• [TASK STATEMENT]
Please reproduce the listing below word for word, keeping every line as it appears.

[Entries on target coordinates]
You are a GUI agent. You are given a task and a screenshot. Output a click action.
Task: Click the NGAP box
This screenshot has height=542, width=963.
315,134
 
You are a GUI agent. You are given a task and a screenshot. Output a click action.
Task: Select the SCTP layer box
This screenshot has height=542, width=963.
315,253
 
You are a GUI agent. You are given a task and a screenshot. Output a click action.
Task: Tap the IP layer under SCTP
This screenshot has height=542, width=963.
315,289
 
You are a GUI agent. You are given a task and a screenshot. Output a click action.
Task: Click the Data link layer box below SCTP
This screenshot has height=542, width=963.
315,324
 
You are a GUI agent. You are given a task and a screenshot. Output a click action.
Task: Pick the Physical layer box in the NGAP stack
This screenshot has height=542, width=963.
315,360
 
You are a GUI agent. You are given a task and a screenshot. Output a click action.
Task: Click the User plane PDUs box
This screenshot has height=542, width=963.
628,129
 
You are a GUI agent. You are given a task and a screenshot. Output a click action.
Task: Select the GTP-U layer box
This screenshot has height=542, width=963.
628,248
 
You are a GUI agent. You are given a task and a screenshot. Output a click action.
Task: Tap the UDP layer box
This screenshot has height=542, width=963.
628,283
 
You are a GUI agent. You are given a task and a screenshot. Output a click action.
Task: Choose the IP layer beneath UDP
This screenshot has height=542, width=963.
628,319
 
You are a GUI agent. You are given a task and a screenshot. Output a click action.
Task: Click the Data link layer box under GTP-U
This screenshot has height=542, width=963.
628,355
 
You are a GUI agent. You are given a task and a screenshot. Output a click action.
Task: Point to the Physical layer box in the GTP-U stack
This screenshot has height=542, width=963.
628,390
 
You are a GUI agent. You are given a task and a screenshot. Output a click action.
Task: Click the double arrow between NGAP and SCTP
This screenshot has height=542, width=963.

• [TASK RESPONSE]
You are a GUI agent. You are given a task and a screenshot. Output a click action.
Task: Click the NGAP box
This screenshot has height=542, width=963.
315,134
 
You are a GUI agent. You are given a task and a screenshot. Output a click action.
Task: Select the SCTP layer box
This screenshot has height=542, width=963.
315,253
 
You are a GUI agent. You are given a task and a screenshot. Output a click action.
Task: Tap the IP layer under SCTP
This screenshot has height=542, width=963.
315,289
 
You are a GUI agent. You are given a task and a screenshot. Output a click action.
Task: Click the Data link layer box below SCTP
This screenshot has height=542, width=963.
315,324
 
You are a GUI agent. You are given a task and a screenshot. Output a click action.
Task: Pick the Physical layer box in the NGAP stack
This screenshot has height=542, width=963.
315,360
 
You are a GUI agent. You are given a task and a screenshot. Output a click action.
Task: Click the User plane PDUs box
This screenshot has height=542, width=963.
628,129
 
You are a GUI agent. You are given a task and a screenshot. Output a click action.
Task: Select the GTP-U layer box
This screenshot has height=542, width=963.
628,248
 
You are a GUI agent. You are given a task and a screenshot. Output a click action.
Task: Tap the UDP layer box
This screenshot has height=542, width=963.
628,283
 
You are a GUI agent. You are given a task and a screenshot. Output a click action.
Task: Choose the IP layer beneath UDP
This screenshot has height=542, width=963.
628,319
 
You are a GUI agent. You are given a task and a screenshot. Output a click action.
Task: Click the Data link layer box under GTP-U
This screenshot has height=542, width=963.
628,355
 
You are a GUI agent. You are given a task and a screenshot. Output a click action.
Task: Point to the Physical layer box in the GTP-U stack
This screenshot has height=542, width=963.
628,390
 
You are a GUI agent. You are given a task and a screenshot. Output a click action.
Task: Click the double arrow between NGAP and SCTP
This screenshot has height=542, width=963.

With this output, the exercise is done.